We’ve all read articles extolling the limitless potential of Artificial Intelligence (AI) and its cousin, machine learning. As a data analyst, you may be nervous about the sluggish progress your AI project team is making after having slid by multiple milestones. You are worried that management will lose patience and cancel what you see as an exciting project with tangible business value.
Most likely, your problem is the tedium, high effort and unpredictability of data wrangling that causes:
- Stalled AI projects.
- Increased AI project costs.
- Doubts around AI project insights and recommendations.
- Disappointing benefits from AI projects.
Here are the considerations that will position the data for your AI project for success.
Data wrangling struggle
Data wrangling refers to all the effort data scientists and software developers invest in data preparation before the actionable insights you hope to gain from data exploration and data analytics will be revealed.
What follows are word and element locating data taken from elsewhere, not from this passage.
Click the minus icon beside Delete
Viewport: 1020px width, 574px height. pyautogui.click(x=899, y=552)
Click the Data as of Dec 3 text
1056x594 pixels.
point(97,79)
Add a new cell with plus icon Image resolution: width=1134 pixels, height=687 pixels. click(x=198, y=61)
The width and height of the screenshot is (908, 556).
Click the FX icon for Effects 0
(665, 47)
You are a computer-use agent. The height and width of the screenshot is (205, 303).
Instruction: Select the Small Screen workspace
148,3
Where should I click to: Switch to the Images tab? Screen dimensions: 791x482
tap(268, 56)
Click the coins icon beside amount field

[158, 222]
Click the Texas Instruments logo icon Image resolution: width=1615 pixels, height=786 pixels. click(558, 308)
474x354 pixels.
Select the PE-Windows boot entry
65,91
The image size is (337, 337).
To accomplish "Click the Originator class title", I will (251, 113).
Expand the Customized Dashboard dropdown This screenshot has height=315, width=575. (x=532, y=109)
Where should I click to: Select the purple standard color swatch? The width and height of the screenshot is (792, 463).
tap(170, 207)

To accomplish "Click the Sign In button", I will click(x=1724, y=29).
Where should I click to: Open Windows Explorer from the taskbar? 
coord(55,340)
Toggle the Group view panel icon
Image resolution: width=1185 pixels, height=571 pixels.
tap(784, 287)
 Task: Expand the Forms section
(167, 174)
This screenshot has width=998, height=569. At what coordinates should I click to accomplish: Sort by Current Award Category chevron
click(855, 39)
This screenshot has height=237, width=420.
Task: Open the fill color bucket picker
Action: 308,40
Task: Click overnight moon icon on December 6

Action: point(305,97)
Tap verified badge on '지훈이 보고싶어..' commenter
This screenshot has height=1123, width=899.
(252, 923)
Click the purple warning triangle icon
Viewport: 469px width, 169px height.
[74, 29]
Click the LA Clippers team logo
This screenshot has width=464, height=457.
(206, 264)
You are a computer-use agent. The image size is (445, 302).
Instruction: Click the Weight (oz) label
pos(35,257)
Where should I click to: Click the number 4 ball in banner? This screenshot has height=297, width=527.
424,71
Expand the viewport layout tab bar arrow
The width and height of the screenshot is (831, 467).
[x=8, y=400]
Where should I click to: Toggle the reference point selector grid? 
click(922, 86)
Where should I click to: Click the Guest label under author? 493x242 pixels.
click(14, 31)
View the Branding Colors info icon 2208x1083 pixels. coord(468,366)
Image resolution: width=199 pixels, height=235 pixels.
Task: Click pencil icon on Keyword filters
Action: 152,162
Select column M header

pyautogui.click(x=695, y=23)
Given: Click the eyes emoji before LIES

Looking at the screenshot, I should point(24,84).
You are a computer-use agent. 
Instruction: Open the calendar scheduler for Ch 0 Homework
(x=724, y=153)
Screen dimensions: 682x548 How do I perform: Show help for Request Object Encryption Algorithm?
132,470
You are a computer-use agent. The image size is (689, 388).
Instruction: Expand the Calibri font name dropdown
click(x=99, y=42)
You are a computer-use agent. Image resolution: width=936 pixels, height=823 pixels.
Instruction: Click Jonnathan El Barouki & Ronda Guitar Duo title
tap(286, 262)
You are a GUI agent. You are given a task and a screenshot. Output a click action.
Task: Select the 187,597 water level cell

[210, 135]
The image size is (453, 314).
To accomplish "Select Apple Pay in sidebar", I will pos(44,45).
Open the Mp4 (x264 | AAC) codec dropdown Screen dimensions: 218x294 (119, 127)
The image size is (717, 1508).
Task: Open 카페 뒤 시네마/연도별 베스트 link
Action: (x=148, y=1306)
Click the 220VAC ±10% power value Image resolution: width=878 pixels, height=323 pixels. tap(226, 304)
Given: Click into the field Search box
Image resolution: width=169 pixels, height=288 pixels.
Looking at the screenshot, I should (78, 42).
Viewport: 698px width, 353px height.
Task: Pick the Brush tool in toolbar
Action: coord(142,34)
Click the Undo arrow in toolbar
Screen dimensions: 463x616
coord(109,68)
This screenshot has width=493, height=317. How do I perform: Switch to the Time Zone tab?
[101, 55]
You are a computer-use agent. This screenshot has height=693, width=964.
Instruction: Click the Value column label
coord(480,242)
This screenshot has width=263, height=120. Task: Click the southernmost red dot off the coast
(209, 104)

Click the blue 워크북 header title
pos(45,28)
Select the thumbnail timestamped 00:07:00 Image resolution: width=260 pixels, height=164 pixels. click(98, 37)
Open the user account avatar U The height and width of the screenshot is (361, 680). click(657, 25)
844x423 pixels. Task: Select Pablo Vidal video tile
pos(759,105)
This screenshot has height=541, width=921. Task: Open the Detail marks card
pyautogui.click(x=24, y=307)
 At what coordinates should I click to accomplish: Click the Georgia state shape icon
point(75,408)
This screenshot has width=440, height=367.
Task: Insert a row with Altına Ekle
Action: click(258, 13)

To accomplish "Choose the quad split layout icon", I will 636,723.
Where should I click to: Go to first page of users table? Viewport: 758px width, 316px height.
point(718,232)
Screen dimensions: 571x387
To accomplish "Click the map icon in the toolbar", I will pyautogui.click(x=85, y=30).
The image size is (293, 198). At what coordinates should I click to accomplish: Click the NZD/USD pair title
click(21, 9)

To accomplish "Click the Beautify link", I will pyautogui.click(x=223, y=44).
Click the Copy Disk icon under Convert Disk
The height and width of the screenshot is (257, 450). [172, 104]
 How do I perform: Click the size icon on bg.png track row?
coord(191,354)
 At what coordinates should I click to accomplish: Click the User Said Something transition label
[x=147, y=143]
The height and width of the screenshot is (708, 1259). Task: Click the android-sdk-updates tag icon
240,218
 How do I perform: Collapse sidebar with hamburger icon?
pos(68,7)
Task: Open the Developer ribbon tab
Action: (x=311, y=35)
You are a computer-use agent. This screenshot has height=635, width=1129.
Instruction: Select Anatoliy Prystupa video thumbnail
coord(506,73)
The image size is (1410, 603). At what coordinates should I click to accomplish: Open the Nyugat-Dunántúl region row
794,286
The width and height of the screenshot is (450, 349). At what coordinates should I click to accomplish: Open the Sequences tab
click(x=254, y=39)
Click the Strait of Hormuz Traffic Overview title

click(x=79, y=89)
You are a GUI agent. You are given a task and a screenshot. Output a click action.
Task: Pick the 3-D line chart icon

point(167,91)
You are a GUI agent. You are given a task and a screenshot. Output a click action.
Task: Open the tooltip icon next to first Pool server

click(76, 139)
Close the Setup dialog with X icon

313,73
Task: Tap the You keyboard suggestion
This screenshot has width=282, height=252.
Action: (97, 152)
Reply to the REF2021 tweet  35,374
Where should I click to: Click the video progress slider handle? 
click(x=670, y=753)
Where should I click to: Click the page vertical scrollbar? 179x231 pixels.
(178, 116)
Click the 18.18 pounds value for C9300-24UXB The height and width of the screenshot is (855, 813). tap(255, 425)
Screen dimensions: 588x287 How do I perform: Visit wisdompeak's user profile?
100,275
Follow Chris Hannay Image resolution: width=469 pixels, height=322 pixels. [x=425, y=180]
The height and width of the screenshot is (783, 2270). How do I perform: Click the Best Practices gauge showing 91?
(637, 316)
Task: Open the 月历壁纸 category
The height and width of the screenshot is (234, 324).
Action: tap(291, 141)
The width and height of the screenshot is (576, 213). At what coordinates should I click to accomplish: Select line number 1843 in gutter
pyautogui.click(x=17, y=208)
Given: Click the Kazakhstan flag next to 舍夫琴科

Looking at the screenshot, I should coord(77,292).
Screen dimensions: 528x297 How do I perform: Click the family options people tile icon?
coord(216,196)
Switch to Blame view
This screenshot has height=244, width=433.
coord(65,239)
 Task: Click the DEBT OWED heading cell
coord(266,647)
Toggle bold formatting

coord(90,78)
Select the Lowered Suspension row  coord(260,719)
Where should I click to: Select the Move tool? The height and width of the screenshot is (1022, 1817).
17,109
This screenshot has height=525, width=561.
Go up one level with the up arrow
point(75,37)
You are acutely aware that data wrangling has been consuming 60 – 80% of the effort of data analysts and data scientists for decades now. The percentage has not decreased over time despite vastly improved software and an increased emphasis on data stewardship in many organizations. The percentage has not decreased because data volumes have grown exponentially over the same time period. This data volume growth has consumed the value of all the data management improvements that many organizations have implemented.
Improving data wrangling
The following categories of software can help you bring data wrangling under control:
- Data visualization.
- Data preparation.
- Extract, Transform, and Load (ETL).
- AI-driven data improvement insights.
- Robotic Process Automation (RPA).
- Custom SQL.
You can speed up and improve data wrangling by using this software and implementing clearer data improvement steps to make data preparation:
- Less tedious for expensive, experienced data experts.
- Less consumptive of staff effort overall.
- Quicker and therefore cheaper.
- More likely to achieve significant data quality improvements.
- More operationalized to run on a predefined schedule, in a governed and scalable manner.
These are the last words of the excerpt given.